For a band that’s built a reputation on creating epic instrumental soundscapes, the unlikely pop-inflected jam of Teenage Exorcists opens up some interesting avenues. Only time will tell if Mogwai will continue down this path.
Longtime Alkaline Trio drummer Derek Grant has become the last member to release work under his own name with Breakdown, an album that shows off musical chops that were once hidden behind the kit.
All the instrumentation on the album is performed by Grant, who competently handles the duties of guitar, bass, drums and piano. His voice is more than capable, and has a soft quality that works alongside the stylistic dynamics of the record.
Breakdown is a standard rock record that also shows elements of country and even ’80s new wave on tracks such as Waiting For The End Of The World. However, while the songs are reminiscent of classic songwriters such as Petty, Springsteen and Dylan, they seem to lack depth. The record is centred around heartbreak and divorce, but fails to hit the emotional marks that it should be.
Songs such as Got A Feeling and Lucy recall Alkaline Trio, with a lot of the softer tracks presented in a similar way to their acoustic album, Damnesia.

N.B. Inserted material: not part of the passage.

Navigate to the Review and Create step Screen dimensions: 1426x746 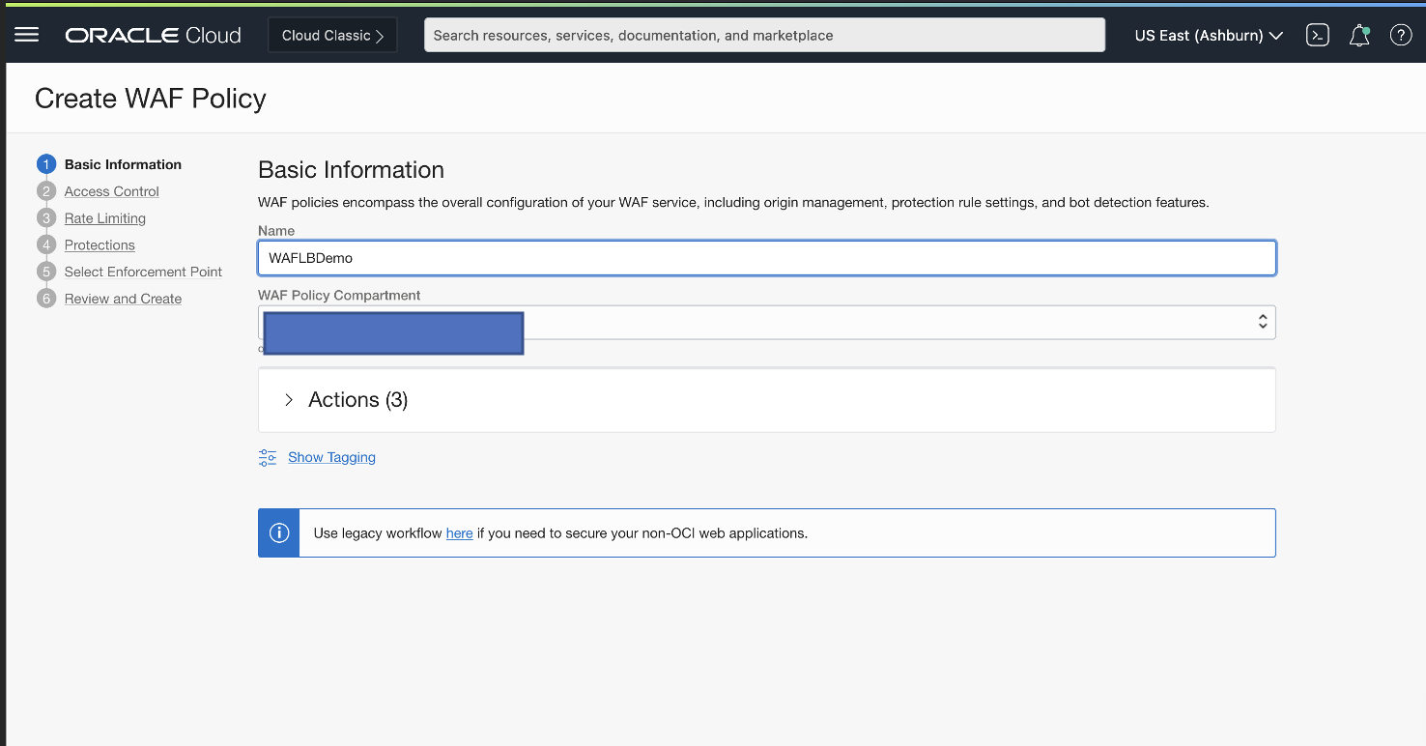(123, 299)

Breakdown is an interesting debut that shows off qualities from Derek Grant that aren’t on display in his other projects, but the album lacks the depth to keep you coming back.
Six Strings That Drew Blood
Rowland S Howard cut his teeth as Nick Cave’s right-hand-man before going on to forge a reputation for himself with Crime & The City Solution and These Immortal Souls. This two-disc collection Six Strings That Drew Blood collects over 30 of the tunes that capture the influence of an artist that was still making music up until he succumbed to liver cancer.
The song that Howard is best known for the tune, Shivers, that he wrote when he was 16 years of age. The tune came to became an Australian classic when The Boys Next Door released it as a single and has maintained legendary status despite The Screaming Jets trying to erode some of its allure with their flaccid take on it. Shivers is presented here from a performance by Howard and his band on Studio 22 in 1999.
There are selected moments from The Birthday Party included, but it is the sinister version of Some Velvet Morning with Lydia Lunch that gives rise to Howard’s deep timbre. Howard’s brief stint in the gothic blues outfit Crime & The City Solution is briefly represented by Marry Me (Lie! Lie!) and I Ate The Knife, but it is the songs from These Immortal Souls that are possibly the pinnacle of Howard’s output.
Six Strings That Drew Blood reinforces how important Howard has been in underground Australian music from his punk roots through to his criminally overlooked solo material. As good as the compilation is, it’s only the tip of the iceberg as far as Howard is concerned.